Students and Early Career Investigators (who have obtained their PhD degree in 2010 or after) can apply for a limited number of grants of 500 Euro for accommodation and traveling.
Saturday, 8th April 2017
Sunday, 9th April 2017
Monday, 10th April 2017
This module initially refreshes generic R programming skills, and proceeds with a practical implementation of the EM algorithm and related inferential tools for finite Gaussian mixture modelling.
The tutorial assumes basic working knowledge with R, though it does not require advanced programming skills. More specifically,
Session 1.1 recalls basic tools and concepts which are useful for R programming in general; these include: workspace handling, reading in data files, extracting information from vectors and matrices, basic operations with data frames (such as ordering); basic programming skills such as if/then, while, for, and apply, and the construction of functions. Experienced R users can skip this session.
Session 2.2 gives an introduction into Finite Gaussian Mixture models. The idea of 'complete data' (assuming the unknown component memberships to be known) is explained, based on which the complete likelihood is constructed and maximized. It is demonstrated how the resulting estimators can be incorporated into an EM algorithm, which is used to estimate all parameters of the mixture model.
Session 2.3 and 2.4: Using skills acquired in Session I, the EM algorithm is implemented in R in the practical part in these sessions . Depending on the progress, the more advanced students can proceed with implementing a bootstrap test for the number of mixture components, and/or with a multivariate version of the mixture model. The techniques are illustrated with, and applied to, real data sets taken from astronomy and the energy sector.
Session 2.I: The Vector Autoregressive (VAR) model for time series
The Vector AutoRegressive (VAR) Model is a popular model for the analysis of a multivariate time series. The VAR model allows to investigate the impact changes in one time series have on other ones. In the first session we present this model to an audience of non-experts. We discuss estimation, impulse response functions, and cointegration. Examples in R will be given.

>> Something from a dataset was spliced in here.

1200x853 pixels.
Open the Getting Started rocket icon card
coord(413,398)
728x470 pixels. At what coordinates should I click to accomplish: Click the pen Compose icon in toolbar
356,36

Session 2.2: Sparse estimation of the VAR model
A drawback of the VAR model is the risk of overparametrization. This undermines the ability to identify important relationships in the data and to make accurate forecasts. In high dimensions, we therefore use sparse estimation. The approach is sparse in the sense that some of the parameters are estimated as exactly zero, thereby making interpretation more easy. A network analysis follows from the sparse estimation, and visualizes the dependencies. We illustrate the ideas by two applications: (i) identify demand effects in a large network of product categories (ii) identify spill-over effects in volatilities of a large number of assets.
Session 2.3: Aspects of robust estimation
The sparse estimation of the VAR model relies on two sparse estimators: the lasso for regression and the glasso for inverse covariance matrix estimation. The lasso and glasso are, however, not robust to outliers. Therefore we discuss robust versions of these estimators, that can be used in high dimensions. We discuss as well the selection of the tuning parameter, controlling the degree of sparsity. R-code and examples will be presented.
Session 2.4: Robust estimation for time series
Several types of outliers can occur in time series, making a robust analysis quite cumbersome. We give a review of several methods presented in the literature for robust estimation of the VAR model and outlier detection for time series. We present in more detail an R-package we developed for robust automatic forecasting.
After a short review of density oriented classification methods, an unsupervised and a supervised classification approach for Hilbert random curves will be discussed. Both approaches are based on a surrogate of the probability density which is defined, in a distribution-free mixture context, from an asymptotic factorization of the Small-Ball Probability (SmBP). Some asymptotic factorizations will be derived for the SmBP of a Hilbert valued random element X. Then, the classification algorithms and the computational implications are illustrated, with particular attention to the tuning of the parameters involved. Asymptotic results are sketched. Applications on simulated and real datasets show how the proposed methods work.
Fuzzy clustering is used extensively in several domains of research. A milestone is represented by the well-known fuzzy k-means (fkm) clustering algorithm. The aim of fkm is to discover a limited number of homogeneous clusters in such a way that the objects are assigned to the clusters according to the so-called membership degrees ranging in the interval [0, 1]. In the literature, starting from fkm clustering algorithm, an increasing number of papers devoted to fkm and its extensions can be found.
The aim is to introduce and discuss the main fuzzy clustering algorithms: fkm, Gustafson-Kessel extension of fkm, entropic extension of fkm, fuzzy clustering with polynomial fuzzifier function, fuzzy k-medoids and fuzzy k-means with noise cluster.
A toolbox for fuzzy clustering using the R programming language is presented by simulated and real-case studies. The toolbox, called fclust, contains a suit of fuzzy clustering algorithms, fuzzy cluster validity indices and visualization tools for fuzzy clustering results.